China aims to control and closely monitor its citizens, and its Orwellian experiment started in Xinjiang. Despite the regime’s consistent denial that it is imprisoning and torturing ethnic minority Uyghurs, evidence suggests that more than 1 million Uyghurs are detained in Chinese political re-education camps located in Xinjiang.
In addition to unlawfully detaining Uyghur individuals who may be recognized as potential threats to the Chinese Communist Party (CCP), Chinese authorities have made Xinjiang a place full of security checkpoints and cameras to closely watch citizens living in the region. Using the excuse of fighting against terrorism and ensuring social stability, China has spent more than $8.8 billion on security measures to control the country’s northwestern ethnic autonomous region. Furthermore, China has a strong interest in developing new surveillance techniques, such as facial recognition, comprehensive surveillance cameras, and even DNA collection from all Xinjiang residents.
The Chinese government is clearly willing to invest heavily in hiring additional security staff in the Xinjiang region. More than that, though, the government’s actions show its intent to develop technologies that could later be applied to other regions in the country.
It’s Not About Ethnic Issues. It’s About Watching All Chinese Citizens.
Some Han Chinese may be overly optimistic, arguing that these measures and extensive surveillance are specifically aimed at Xinjiang, to solve its “unique ethnic problems.” However, signs indicate that the Chinese government is not only targeting the Uyghurs, but also all Chinese citizens.
While emphasizing the importance of “cyberspace sovereignty” and applying Chinese laws in cyberspace, the Chinese government closely monitors its citizens’ online activities. In addition to imposing strict censorship on the Chinese internet, starting from 2017, Chinese cyberspace officials demanded that Chinese internet companies require their users to register with a mobile phone number that is linked to a real-name Chinese ID. This measure aids the police and other authorities in tracking down individual citizens’ online activities. The Chinese government has already started a massive monitoring system on all of its citizens’ online activities, from online shopping to posting content on the internet.
At the same time, the country has further developed its unique social credit system to rank their citizens based on behaviors and (potentially) their loyalty to the regime. In addition, Chinese authorities have already put up a massive network of cameras and facial recognition systems in several Chinese cities. The system has been proven effective; Chinese police were able to capture journalist John Sudworth in seven minutes in a drill exercise shown to the BBC.

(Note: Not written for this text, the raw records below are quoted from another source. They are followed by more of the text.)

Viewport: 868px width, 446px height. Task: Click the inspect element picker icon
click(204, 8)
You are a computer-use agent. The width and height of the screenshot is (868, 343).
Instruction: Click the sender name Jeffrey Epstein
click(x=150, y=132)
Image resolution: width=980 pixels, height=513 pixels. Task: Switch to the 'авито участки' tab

The Chinese government is treating Xinjiang more like an experimental zone. In a region remote to the eastern coastal areas and away from the Chinese public’s attention, the Chinese government created an Orwellian state within the country to try its latest developed technologies on a group of people. Once the government develops a more mature and complete system, it is very likely to adapt the system to other parts of China to advances its surveillance against all its citizens.

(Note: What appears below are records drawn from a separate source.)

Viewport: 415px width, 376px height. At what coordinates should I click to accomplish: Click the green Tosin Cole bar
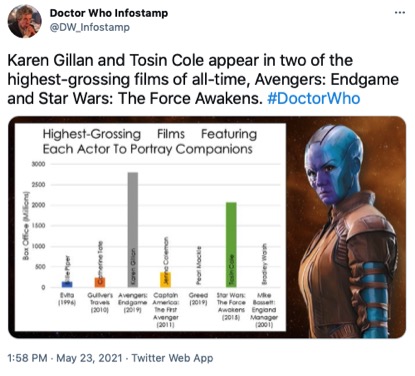[231, 245]
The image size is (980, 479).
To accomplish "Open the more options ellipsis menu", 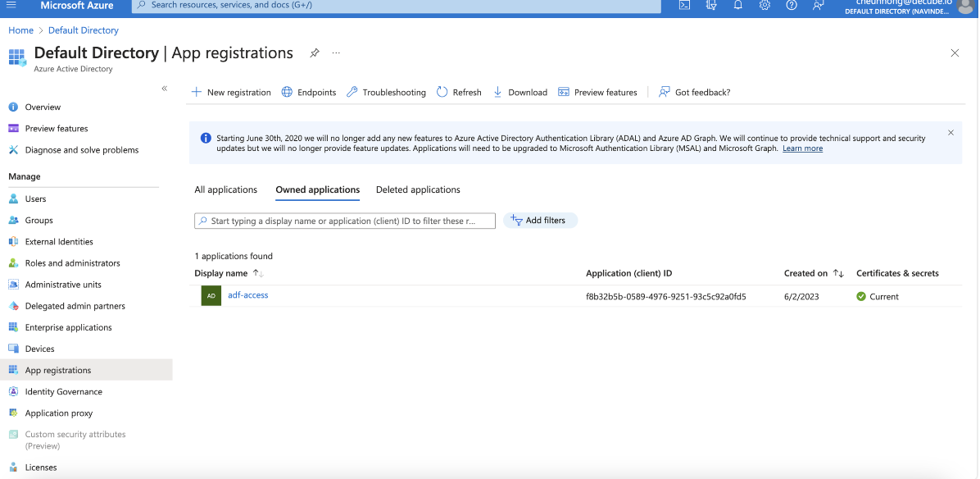I will tap(336, 53).
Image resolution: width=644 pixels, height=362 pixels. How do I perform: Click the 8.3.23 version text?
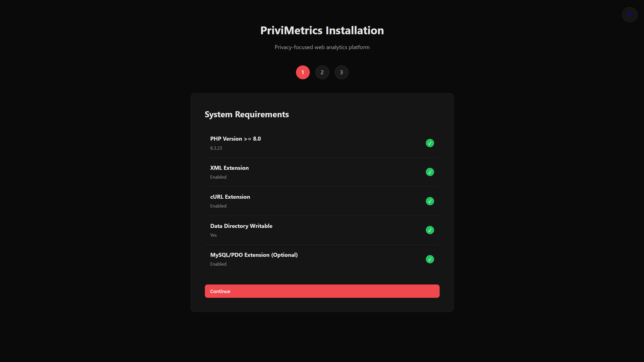click(216, 148)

Despite the outrageous steps the Chinese government has taken against Uyghur citizens in Xinjiang, there is little room or opportunity for the public to question the legitimacy of developing these systems for surveillance and control. The government effectively has unlimited power over its citizens, who cannot resist any actions that the authorities decide to take against them. In fact, one legal analysis suggests that the political education camps the government developed in Xinjiang cannot even be justified under Chinese law.
With no laws to check the government’s actions, Chinese security officials could turn the present-day situation in Xinjiang into the future of the Chinese people as a whole whenever they choose. It might cost money to set up the system, yet that’s an easy hurdle for a regime that has a primary goal of maintaining its power without holding democratic elections. China will be eventually heading down the path of becoming a totalitarian Orwellian state.
Extending China’s Reach Overseas
In addition to the massive surveillance and oppressive measures that the government has placed on citizens within China, there is evidence that the CCP is attempting to influence overseas citizens as well.
Despite facing pressure from the United Nation and several human right groups, China does not show any signs of stopping its brutal persecution against the Uyghurs. On the contrary, a report from The Daily Beast suggests that the Chinese authorities are expanding their influences to Uyghurs overseas. By threatening to detain or imprison their relatives who are still in China, the Chinese authorities are using coercive measures to prevent oversea Uyghurs from organizing anti-China protests, telling the outside world about the cruel realities in their home region, and even speaking to the media.
The ruling Chinese Communist Party is not only against Uyghurs, but also any individuals who may present a bad image to the regime. Earlier in 2017, Chinese state media bashed a University of Maryland student for criticizing the country’s poor air quality and lack of freedom of speech. Earlier in August, a German student was expelled from China for interviewing Chinese human rights lawyers. Through its threats and coercion, the Chinese regime has shown its poor record of making its citizens behave against their will.
The Chinese regime hopes to silence any voices that intend to speak up against the government, and intends to closely watch all residents in the region to prevent them from organizing any anti-government rallies or creating any threats to the ruling regime. However, the regime’s influence is no longer restricted to its own sovereign border, but seeks to undermine the freedom of speech overseas.
Chauncey Jung is a China internet specialist who previous worked for various Chinese internet companies in Beijing.